Prompt: Reply with each record repeated exactly.
(Material provided begins)
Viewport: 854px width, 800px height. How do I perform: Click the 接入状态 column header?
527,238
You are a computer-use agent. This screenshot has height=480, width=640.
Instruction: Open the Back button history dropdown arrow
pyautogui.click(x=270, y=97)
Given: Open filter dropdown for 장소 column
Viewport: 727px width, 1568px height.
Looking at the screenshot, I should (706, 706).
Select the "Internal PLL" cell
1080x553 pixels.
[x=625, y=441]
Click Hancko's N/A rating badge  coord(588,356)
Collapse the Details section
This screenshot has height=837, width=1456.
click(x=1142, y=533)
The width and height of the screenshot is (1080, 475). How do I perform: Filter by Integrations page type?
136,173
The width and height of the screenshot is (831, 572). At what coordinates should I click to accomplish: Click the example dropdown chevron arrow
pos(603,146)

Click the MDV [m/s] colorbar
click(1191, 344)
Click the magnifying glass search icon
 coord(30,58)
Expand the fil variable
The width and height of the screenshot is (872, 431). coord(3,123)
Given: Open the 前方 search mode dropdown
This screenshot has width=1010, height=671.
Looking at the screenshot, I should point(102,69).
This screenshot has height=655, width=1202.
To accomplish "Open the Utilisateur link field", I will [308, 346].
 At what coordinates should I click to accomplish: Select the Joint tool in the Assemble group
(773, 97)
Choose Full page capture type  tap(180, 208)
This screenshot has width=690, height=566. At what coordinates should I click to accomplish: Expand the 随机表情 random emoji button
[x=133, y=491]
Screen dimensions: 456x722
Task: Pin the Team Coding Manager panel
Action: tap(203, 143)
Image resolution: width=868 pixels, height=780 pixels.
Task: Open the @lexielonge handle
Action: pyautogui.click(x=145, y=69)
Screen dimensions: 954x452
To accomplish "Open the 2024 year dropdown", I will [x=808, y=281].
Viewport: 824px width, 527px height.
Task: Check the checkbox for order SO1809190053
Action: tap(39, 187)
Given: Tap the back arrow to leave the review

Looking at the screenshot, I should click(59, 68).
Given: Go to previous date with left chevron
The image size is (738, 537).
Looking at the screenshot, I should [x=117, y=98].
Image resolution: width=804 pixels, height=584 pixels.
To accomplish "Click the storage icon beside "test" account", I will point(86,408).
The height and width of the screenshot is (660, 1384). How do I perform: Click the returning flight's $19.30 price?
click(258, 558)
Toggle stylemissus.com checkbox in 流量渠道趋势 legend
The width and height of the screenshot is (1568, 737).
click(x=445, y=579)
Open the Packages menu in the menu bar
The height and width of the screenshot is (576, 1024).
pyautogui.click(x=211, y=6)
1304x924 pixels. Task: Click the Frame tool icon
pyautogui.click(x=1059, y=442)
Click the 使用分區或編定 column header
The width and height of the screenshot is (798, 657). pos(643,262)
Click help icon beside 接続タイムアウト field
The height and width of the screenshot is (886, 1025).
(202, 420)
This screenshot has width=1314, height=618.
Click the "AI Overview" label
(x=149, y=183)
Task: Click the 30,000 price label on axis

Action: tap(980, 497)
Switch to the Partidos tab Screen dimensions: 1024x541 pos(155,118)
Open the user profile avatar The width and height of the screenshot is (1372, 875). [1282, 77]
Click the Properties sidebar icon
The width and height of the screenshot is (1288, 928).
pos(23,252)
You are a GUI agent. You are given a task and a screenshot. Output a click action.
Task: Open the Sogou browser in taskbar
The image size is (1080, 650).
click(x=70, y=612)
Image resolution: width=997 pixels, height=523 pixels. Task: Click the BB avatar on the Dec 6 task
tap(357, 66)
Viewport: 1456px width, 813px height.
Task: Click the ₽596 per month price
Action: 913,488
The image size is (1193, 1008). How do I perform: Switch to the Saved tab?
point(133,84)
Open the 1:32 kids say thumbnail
(Material provided ends)
Response to this task:
Viewport: 854px width, 800px height. How do I perform: Click the 接入状态 column header?
527,238
You are a computer-use agent. This screenshot has height=480, width=640.
Instruction: Open the Back button history dropdown arrow
pyautogui.click(x=270, y=97)
Given: Open filter dropdown for 장소 column
Viewport: 727px width, 1568px height.
Looking at the screenshot, I should (706, 706).
Select the "Internal PLL" cell
1080x553 pixels.
[x=625, y=441]
Click Hancko's N/A rating badge  coord(588,356)
Collapse the Details section
This screenshot has height=837, width=1456.
click(x=1142, y=533)
The width and height of the screenshot is (1080, 475). How do I perform: Filter by Integrations page type?
136,173
The width and height of the screenshot is (831, 572). At what coordinates should I click to accomplish: Click the example dropdown chevron arrow
pos(603,146)

Click the MDV [m/s] colorbar
click(1191, 344)
Click the magnifying glass search icon
 coord(30,58)
Expand the fil variable
The width and height of the screenshot is (872, 431). coord(3,123)
Given: Open the 前方 search mode dropdown
This screenshot has width=1010, height=671.
Looking at the screenshot, I should point(102,69).
This screenshot has height=655, width=1202.
To accomplish "Open the Utilisateur link field", I will [308, 346].
 At what coordinates should I click to accomplish: Select the Joint tool in the Assemble group
(773, 97)
Choose Full page capture type  tap(180, 208)
This screenshot has width=690, height=566. At what coordinates should I click to accomplish: Expand the 随机表情 random emoji button
[x=133, y=491]
Screen dimensions: 456x722
Task: Pin the Team Coding Manager panel
Action: tap(203, 143)
Image resolution: width=868 pixels, height=780 pixels.
Task: Open the @lexielonge handle
Action: pyautogui.click(x=145, y=69)
Screen dimensions: 954x452
To accomplish "Open the 2024 year dropdown", I will [x=808, y=281].
Viewport: 824px width, 527px height.
Task: Check the checkbox for order SO1809190053
Action: tap(39, 187)
Given: Tap the back arrow to leave the review

Looking at the screenshot, I should click(59, 68).
Given: Go to previous date with left chevron
The image size is (738, 537).
Looking at the screenshot, I should [x=117, y=98].
Image resolution: width=804 pixels, height=584 pixels.
To accomplish "Click the storage icon beside "test" account", I will point(86,408).
The height and width of the screenshot is (660, 1384). How do I perform: Click the returning flight's $19.30 price?
click(258, 558)
Toggle stylemissus.com checkbox in 流量渠道趋势 legend
The width and height of the screenshot is (1568, 737).
click(x=445, y=579)
Open the Packages menu in the menu bar
The height and width of the screenshot is (576, 1024).
pyautogui.click(x=211, y=6)
1304x924 pixels. Task: Click the Frame tool icon
pyautogui.click(x=1059, y=442)
Click the 使用分區或編定 column header
The width and height of the screenshot is (798, 657). pos(643,262)
Click help icon beside 接続タイムアウト field
The height and width of the screenshot is (886, 1025).
(202, 420)
This screenshot has width=1314, height=618.
Click the "AI Overview" label
(x=149, y=183)
Task: Click the 30,000 price label on axis

Action: tap(980, 497)
Switch to the Partidos tab Screen dimensions: 1024x541 pos(155,118)
Open the user profile avatar The width and height of the screenshot is (1372, 875). [1282, 77]
Click the Properties sidebar icon
The width and height of the screenshot is (1288, 928).
pos(23,252)
You are a GUI agent. You are given a task and a screenshot. Output a click action.
Task: Open the Sogou browser in taskbar
The image size is (1080, 650).
click(x=70, y=612)
Image resolution: width=997 pixels, height=523 pixels. Task: Click the BB avatar on the Dec 6 task
tap(357, 66)
Viewport: 1456px width, 813px height.
Task: Click the ₽596 per month price
Action: 913,488
The image size is (1193, 1008). How do I perform: Switch to the Saved tab?
point(133,84)
Open the 1:32 kids say thumbnail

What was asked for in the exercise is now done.